Database Normalization and Design techniques

Database Normalization and Design techniques _ database Other

Last Update:2017-01-18 Source: Internet

Author: User

Tags oracle database

Developer on Alibaba Coud: Build your first app with APIs, SDKs, and tutorials on the Alibaba Cloud. Read more ＞

In the design of dynamic website, the importance of database design is self-evident. If the design is improper, the query is very difficult, the performance of the program will be affected. Whether you're using MySQL or an Oracle database, you can make your PHP code more readable and extensible by formalizing the table design, which also improves the performance of your application.
Simply put, normalization is the elimination of redundancy and uncoordinated dependencies when designing tables. In this article, I'll go through five incremental processes to tell you the regularization techniques you should know in your design. Thus, a feasible and efficient database is established. This article also gives a detailed analysis of the types of relationships available.

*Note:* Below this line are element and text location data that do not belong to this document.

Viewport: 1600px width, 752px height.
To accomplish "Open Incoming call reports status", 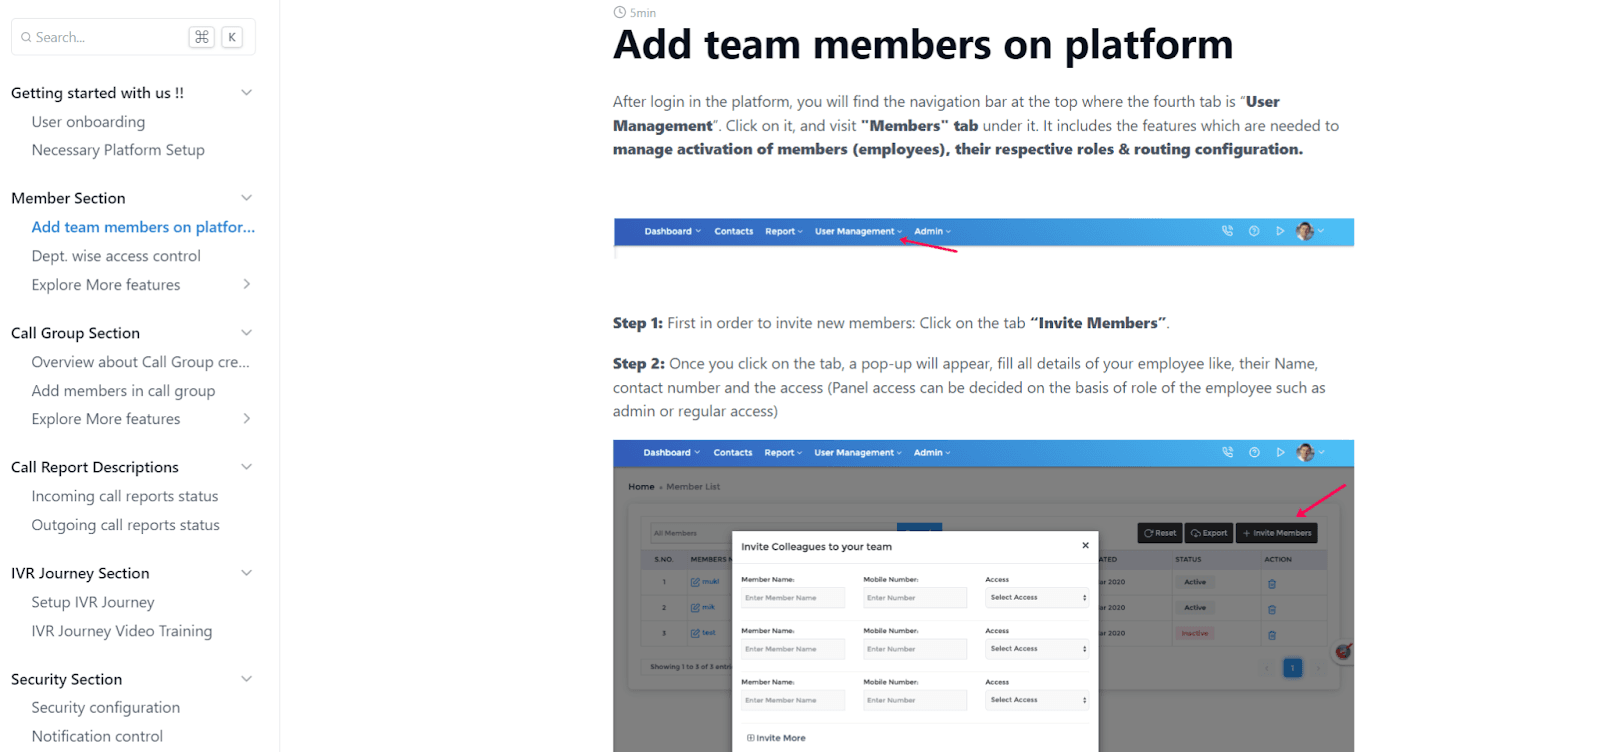I will pos(125,496).
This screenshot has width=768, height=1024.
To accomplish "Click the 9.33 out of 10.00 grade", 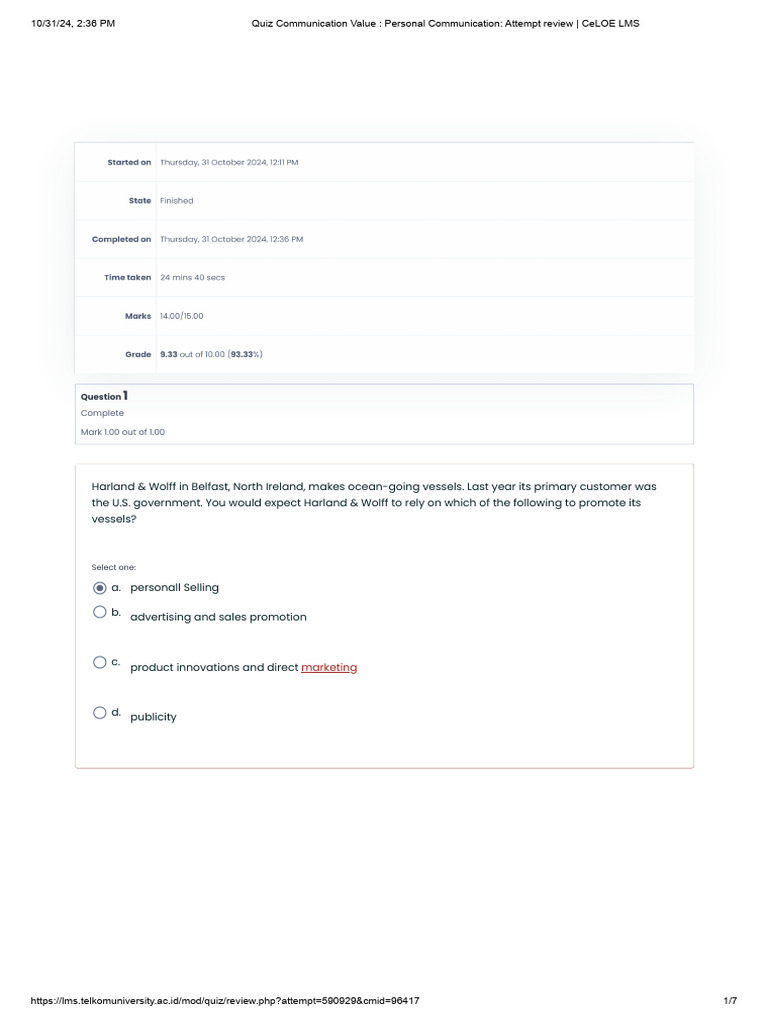I will coord(211,354).
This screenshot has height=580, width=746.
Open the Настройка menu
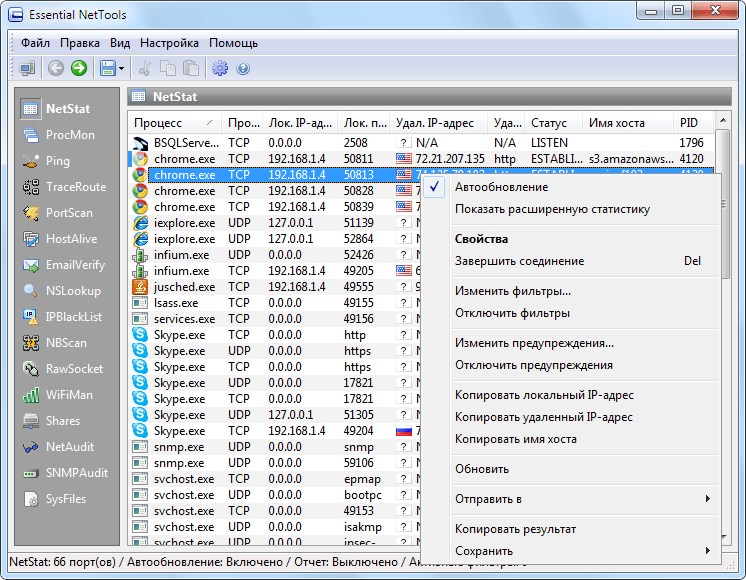click(169, 43)
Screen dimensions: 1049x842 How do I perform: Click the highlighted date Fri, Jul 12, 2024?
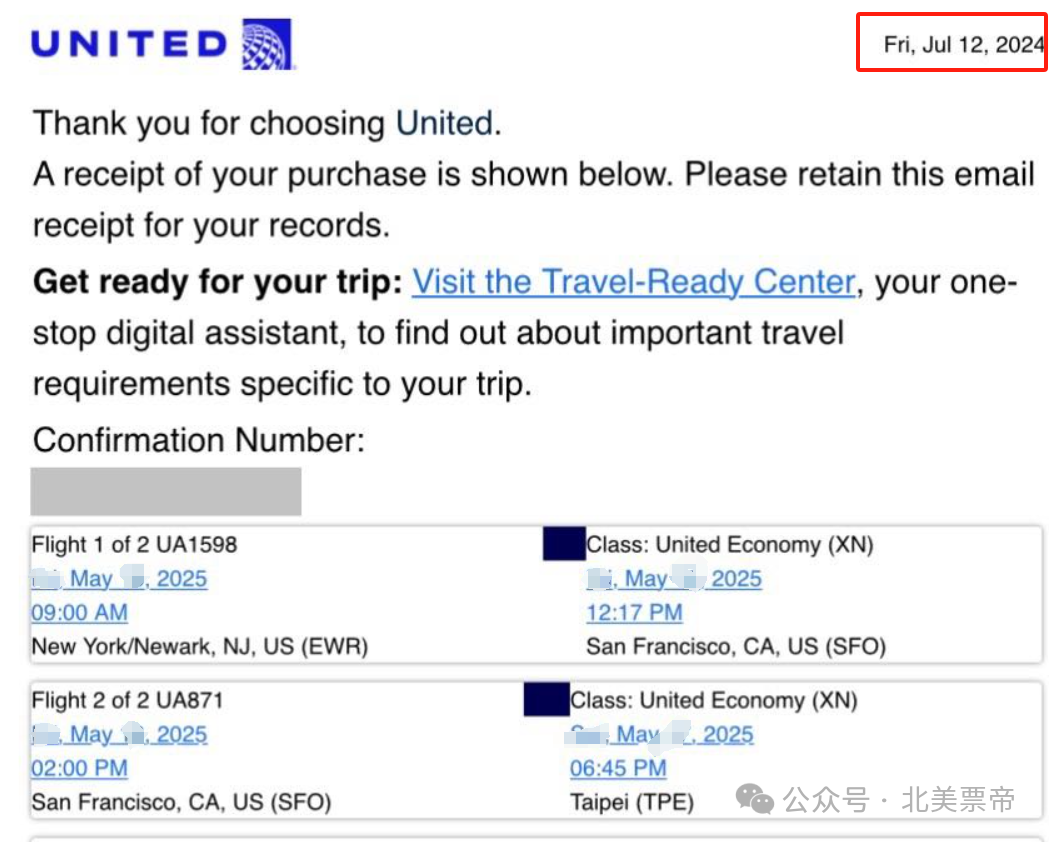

This assumes that we want to create a table of user information that stores the user's name, company, company address, and some personal favorites or URLs. At the beginning, you might define a table structure as follows:

0 State Form

Users
Name company Company_address URL1 URL2
Joe ABC 1 Work Lane abc.com xyz.com
Jill XYZ 1 Job Street abc.com xyz.com

Since no normalization has been done, we refer to this form of table as a table in 0 State form. Notice where the URL1 and URL2 fields---if we need a third URL in the application? So you need to add one more column to the table, which is obviously not a good idea. If you want to create an extensible system, consider using the first formalized form and applying it to the table.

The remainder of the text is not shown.